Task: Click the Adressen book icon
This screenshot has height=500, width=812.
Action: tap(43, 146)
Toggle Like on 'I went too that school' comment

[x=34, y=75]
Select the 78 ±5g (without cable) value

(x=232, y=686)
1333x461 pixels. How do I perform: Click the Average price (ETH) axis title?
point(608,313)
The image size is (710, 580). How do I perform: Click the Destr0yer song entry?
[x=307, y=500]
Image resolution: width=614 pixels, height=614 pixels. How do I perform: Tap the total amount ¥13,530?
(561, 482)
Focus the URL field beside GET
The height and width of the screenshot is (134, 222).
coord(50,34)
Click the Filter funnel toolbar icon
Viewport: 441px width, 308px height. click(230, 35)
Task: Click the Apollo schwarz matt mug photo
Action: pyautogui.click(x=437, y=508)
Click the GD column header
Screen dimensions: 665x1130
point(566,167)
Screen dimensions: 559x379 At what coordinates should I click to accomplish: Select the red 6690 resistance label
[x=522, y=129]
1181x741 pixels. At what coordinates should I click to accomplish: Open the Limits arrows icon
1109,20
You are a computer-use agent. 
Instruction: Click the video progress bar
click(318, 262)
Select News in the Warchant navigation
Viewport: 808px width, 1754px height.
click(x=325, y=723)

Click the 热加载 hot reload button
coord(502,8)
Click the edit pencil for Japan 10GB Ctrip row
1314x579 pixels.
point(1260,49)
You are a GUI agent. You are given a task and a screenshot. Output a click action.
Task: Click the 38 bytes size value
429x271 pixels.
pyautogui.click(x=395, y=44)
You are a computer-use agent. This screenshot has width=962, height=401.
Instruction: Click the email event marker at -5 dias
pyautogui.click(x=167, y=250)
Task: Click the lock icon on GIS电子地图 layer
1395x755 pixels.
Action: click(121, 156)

--

> Task instructions:
Each record must be returned in full and exactly.

> Result of the exercise:
Task: Click the Adressen book icon
This screenshot has height=500, width=812.
Action: tap(43, 146)
Toggle Like on 'I went too that school' comment

[x=34, y=75]
Select the 78 ±5g (without cable) value

(x=232, y=686)
1333x461 pixels. How do I perform: Click the Average price (ETH) axis title?
point(608,313)
The image size is (710, 580). How do I perform: Click the Destr0yer song entry?
[x=307, y=500]
Image resolution: width=614 pixels, height=614 pixels. How do I perform: Tap the total amount ¥13,530?
(561, 482)
Focus the URL field beside GET
The height and width of the screenshot is (134, 222).
coord(50,34)
Click the Filter funnel toolbar icon
Viewport: 441px width, 308px height. click(230, 35)
Task: Click the Apollo schwarz matt mug photo
Action: pyautogui.click(x=437, y=508)
Click the GD column header
Screen dimensions: 665x1130
point(566,167)
Screen dimensions: 559x379 At what coordinates should I click to accomplish: Select the red 6690 resistance label
[x=522, y=129]
1181x741 pixels. At what coordinates should I click to accomplish: Open the Limits arrows icon
1109,20
You are a computer-use agent. 
Instruction: Click the video progress bar
click(318, 262)
Select News in the Warchant navigation
Viewport: 808px width, 1754px height.
click(x=325, y=723)

Click the 热加载 hot reload button
coord(502,8)
Click the edit pencil for Japan 10GB Ctrip row
1314x579 pixels.
point(1260,49)
You are a GUI agent. You are given a task and a screenshot. Output a click action.
Task: Click the 38 bytes size value
429x271 pixels.
pyautogui.click(x=395, y=44)
You are a computer-use agent. This screenshot has width=962, height=401.
Instruction: Click the email event marker at -5 dias
pyautogui.click(x=167, y=250)
Task: Click the lock icon on GIS电子地图 layer
1395x755 pixels.
Action: click(121, 156)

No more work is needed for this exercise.